Limited evidence exists on the impact of hormone receptor (HR) status to counsel HER2-positive early breast cancer patients receiving adjuvant anti-HER2 therapy.

Methods

ALTTO (BIG 2-06) was an international, intergroup, open-label, randomized phase III trial in HER2-positive early breast cancer patients randomized to receive 1 year of trastuzumab and/or lapatinib. HER2, estrogen and progesterone receptors were centrally tested for all patients. We investigated the impact of HR status on prognosis, risk of disease-free survival (DFS) events over time, patterns of first DFS events, and factors associated with risk of DFS events overall, in years 0–5 and 6–8.

Results

Out of 6273 patients included in this analysis, 3603 (57.4%) had HR-positive tumors. Median follow-up was 6.93 years. Five-year and 8-year DFS were 86% and 80% in patients with HR-positive disease, and 83% and 79% in those with HR-negative tumors, respectively. Mean annual hazards of recurrence in years 0–5 were 3% in patients with HR-positive disease and 4% in those with HR-negative tumors, while in years 6–8 they were 3% and 2%, respectively. Distribution of first DFS event in years 6–8 (P = 0.005) and type of first distant recurrence (P < 0.001) were significantly different between the two groups.

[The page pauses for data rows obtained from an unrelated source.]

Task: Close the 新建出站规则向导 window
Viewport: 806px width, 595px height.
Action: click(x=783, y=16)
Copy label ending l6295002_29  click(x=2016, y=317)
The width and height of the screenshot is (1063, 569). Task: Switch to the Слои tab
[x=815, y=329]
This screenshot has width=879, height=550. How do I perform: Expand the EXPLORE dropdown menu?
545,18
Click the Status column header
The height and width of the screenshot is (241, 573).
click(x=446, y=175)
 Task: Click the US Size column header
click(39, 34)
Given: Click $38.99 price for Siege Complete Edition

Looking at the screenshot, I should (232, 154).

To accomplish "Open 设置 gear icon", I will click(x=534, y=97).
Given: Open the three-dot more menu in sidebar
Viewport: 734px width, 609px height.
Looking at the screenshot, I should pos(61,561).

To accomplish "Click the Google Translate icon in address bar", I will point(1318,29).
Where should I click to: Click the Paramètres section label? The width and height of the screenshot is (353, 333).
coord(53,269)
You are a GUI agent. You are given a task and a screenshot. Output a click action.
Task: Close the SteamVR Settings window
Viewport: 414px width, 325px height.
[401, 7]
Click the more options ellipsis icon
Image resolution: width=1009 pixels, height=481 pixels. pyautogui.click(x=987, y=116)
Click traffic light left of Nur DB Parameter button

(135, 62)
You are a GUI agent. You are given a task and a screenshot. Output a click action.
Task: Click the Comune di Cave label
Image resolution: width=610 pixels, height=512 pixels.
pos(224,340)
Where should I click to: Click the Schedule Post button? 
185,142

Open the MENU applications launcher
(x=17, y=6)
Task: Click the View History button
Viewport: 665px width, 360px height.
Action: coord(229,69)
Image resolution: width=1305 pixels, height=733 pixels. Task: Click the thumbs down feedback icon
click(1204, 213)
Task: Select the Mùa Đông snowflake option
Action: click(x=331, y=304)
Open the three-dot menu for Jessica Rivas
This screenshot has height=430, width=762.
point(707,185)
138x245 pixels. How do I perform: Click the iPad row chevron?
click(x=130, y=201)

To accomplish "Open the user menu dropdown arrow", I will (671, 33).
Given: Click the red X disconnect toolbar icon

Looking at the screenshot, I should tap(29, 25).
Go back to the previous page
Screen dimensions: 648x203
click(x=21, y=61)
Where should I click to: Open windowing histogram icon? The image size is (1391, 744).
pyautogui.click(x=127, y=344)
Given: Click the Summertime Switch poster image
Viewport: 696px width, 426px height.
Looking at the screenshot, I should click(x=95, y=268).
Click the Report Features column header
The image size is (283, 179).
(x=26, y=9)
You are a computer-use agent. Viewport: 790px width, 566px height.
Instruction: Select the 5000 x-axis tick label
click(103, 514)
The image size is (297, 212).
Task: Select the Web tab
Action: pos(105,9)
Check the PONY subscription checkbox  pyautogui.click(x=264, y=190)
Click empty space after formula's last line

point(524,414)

Risk factors for DFS events overall, in years 0–5, and 6–8 were different in patients with HR-positive and HR-negative tumors.

Conclusions

HER2-positive early breast cancer is characterized by the presence of two diseases with distinct natural history based on HR status requiring the development of different follow-up strategies and future de-escalation and escalation clinical trials.